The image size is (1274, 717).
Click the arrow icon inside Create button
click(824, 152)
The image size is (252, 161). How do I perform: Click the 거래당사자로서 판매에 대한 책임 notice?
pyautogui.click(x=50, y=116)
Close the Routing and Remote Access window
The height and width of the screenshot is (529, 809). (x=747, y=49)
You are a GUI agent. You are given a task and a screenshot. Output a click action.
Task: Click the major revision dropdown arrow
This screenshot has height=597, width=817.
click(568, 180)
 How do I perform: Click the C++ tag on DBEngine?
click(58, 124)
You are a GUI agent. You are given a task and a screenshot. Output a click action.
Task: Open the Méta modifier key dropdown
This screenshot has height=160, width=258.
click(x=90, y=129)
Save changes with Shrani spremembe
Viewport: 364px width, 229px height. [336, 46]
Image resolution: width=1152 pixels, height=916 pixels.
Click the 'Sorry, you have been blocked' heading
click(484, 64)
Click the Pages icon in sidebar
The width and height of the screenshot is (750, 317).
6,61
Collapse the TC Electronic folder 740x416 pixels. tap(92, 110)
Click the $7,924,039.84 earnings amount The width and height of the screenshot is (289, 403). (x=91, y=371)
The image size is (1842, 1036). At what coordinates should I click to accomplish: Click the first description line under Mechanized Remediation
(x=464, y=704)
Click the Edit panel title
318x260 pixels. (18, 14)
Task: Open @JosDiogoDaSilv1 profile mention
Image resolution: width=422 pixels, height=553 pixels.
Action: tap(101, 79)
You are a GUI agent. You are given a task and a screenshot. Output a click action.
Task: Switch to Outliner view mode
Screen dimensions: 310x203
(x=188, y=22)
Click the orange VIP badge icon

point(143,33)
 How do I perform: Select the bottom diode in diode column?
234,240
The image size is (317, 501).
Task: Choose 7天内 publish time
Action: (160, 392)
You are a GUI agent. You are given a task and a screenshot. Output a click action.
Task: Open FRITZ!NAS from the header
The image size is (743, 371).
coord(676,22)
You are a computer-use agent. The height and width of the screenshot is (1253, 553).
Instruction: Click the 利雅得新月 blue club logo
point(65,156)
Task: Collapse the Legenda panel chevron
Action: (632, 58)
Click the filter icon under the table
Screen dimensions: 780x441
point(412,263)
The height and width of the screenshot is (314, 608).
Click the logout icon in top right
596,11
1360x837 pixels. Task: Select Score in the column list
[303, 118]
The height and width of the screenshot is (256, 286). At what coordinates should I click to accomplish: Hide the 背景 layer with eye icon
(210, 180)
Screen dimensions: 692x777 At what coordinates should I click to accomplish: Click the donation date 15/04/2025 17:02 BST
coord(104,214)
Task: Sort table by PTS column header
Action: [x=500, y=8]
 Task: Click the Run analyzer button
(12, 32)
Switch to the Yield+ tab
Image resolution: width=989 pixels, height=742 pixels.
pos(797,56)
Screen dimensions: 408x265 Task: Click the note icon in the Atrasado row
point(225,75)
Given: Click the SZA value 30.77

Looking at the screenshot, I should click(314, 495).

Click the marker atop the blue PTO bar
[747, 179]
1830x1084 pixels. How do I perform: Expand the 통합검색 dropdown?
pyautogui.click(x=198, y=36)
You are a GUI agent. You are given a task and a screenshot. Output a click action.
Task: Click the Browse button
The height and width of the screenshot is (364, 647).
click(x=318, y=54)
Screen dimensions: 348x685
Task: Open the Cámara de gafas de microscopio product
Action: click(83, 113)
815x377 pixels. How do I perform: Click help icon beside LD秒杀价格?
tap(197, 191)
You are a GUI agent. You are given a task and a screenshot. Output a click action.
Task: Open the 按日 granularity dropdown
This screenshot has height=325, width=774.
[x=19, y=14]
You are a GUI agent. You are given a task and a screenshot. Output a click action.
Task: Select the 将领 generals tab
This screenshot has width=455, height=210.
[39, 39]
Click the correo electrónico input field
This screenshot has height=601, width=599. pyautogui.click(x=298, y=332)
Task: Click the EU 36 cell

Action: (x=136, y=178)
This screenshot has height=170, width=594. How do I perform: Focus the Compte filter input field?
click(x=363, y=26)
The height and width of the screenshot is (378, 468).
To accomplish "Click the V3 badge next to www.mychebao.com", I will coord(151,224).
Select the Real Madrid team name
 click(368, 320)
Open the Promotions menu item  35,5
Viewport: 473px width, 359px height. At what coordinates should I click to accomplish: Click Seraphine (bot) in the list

**Task objective**
An exact copy of every record is what the answer must contain.

**Finished task**
The image size is (1274, 717).
Click the arrow icon inside Create button
click(824, 152)
The image size is (252, 161). How do I perform: Click the 거래당사자로서 판매에 대한 책임 notice?
pyautogui.click(x=50, y=116)
Close the Routing and Remote Access window
The height and width of the screenshot is (529, 809). (x=747, y=49)
You are a GUI agent. You are given a task and a screenshot. Output a click action.
Task: Click the major revision dropdown arrow
This screenshot has height=597, width=817.
click(568, 180)
 How do I perform: Click the C++ tag on DBEngine?
click(58, 124)
You are a GUI agent. You are given a task and a screenshot. Output a click action.
Task: Open the Méta modifier key dropdown
This screenshot has height=160, width=258.
click(x=90, y=129)
Save changes with Shrani spremembe
Viewport: 364px width, 229px height. [336, 46]
Image resolution: width=1152 pixels, height=916 pixels.
Click the 'Sorry, you have been blocked' heading
click(484, 64)
Click the Pages icon in sidebar
The width and height of the screenshot is (750, 317).
6,61
Collapse the TC Electronic folder 740x416 pixels. tap(92, 110)
Click the $7,924,039.84 earnings amount The width and height of the screenshot is (289, 403). (x=91, y=371)
The image size is (1842, 1036). At what coordinates should I click to accomplish: Click the first description line under Mechanized Remediation
(x=464, y=704)
Click the Edit panel title
318x260 pixels. (18, 14)
Task: Open @JosDiogoDaSilv1 profile mention
Image resolution: width=422 pixels, height=553 pixels.
Action: tap(101, 79)
You are a GUI agent. You are given a task and a screenshot. Output a click action.
Task: Switch to Outliner view mode
Screen dimensions: 310x203
(x=188, y=22)
Click the orange VIP badge icon

point(143,33)
 How do I perform: Select the bottom diode in diode column?
234,240
The image size is (317, 501).
Task: Choose 7天内 publish time
Action: (160, 392)
You are a GUI agent. You are given a task and a screenshot. Output a click action.
Task: Open FRITZ!NAS from the header
The image size is (743, 371).
coord(676,22)
You are a computer-use agent. The height and width of the screenshot is (1253, 553).
Instruction: Click the 利雅得新月 blue club logo
point(65,156)
Task: Collapse the Legenda panel chevron
Action: (632, 58)
Click the filter icon under the table
Screen dimensions: 780x441
point(412,263)
The height and width of the screenshot is (314, 608).
Click the logout icon in top right
596,11
1360x837 pixels. Task: Select Score in the column list
[303, 118]
The height and width of the screenshot is (256, 286). At what coordinates should I click to accomplish: Hide the 背景 layer with eye icon
(210, 180)
Screen dimensions: 692x777 At what coordinates should I click to accomplish: Click the donation date 15/04/2025 17:02 BST
coord(104,214)
Task: Sort table by PTS column header
Action: [x=500, y=8]
 Task: Click the Run analyzer button
(12, 32)
Switch to the Yield+ tab
Image resolution: width=989 pixels, height=742 pixels.
pos(797,56)
Screen dimensions: 408x265 Task: Click the note icon in the Atrasado row
point(225,75)
Given: Click the SZA value 30.77

Looking at the screenshot, I should click(314, 495).

Click the marker atop the blue PTO bar
[747, 179]
1830x1084 pixels. How do I perform: Expand the 통합검색 dropdown?
pyautogui.click(x=198, y=36)
You are a GUI agent. You are given a task and a screenshot. Output a click action.
Task: Click the Browse button
The height and width of the screenshot is (364, 647).
click(x=318, y=54)
Screen dimensions: 348x685
Task: Open the Cámara de gafas de microscopio product
Action: click(83, 113)
815x377 pixels. How do I perform: Click help icon beside LD秒杀价格?
tap(197, 191)
You are a GUI agent. You are given a task and a screenshot. Output a click action.
Task: Open the 按日 granularity dropdown
This screenshot has height=325, width=774.
[x=19, y=14]
You are a GUI agent. You are given a task and a screenshot. Output a click action.
Task: Select the 将领 generals tab
This screenshot has width=455, height=210.
[39, 39]
Click the correo electrónico input field
This screenshot has height=601, width=599. pyautogui.click(x=298, y=332)
Task: Click the EU 36 cell

Action: (x=136, y=178)
This screenshot has height=170, width=594. How do I perform: Focus the Compte filter input field?
click(x=363, y=26)
The height and width of the screenshot is (378, 468).
To accomplish "Click the V3 badge next to www.mychebao.com", I will coord(151,224).
Select the Real Madrid team name
 click(368, 320)
Open the Promotions menu item  35,5
Viewport: 473px width, 359px height. At what coordinates should I click to accomplish: Click Seraphine (bot) in the list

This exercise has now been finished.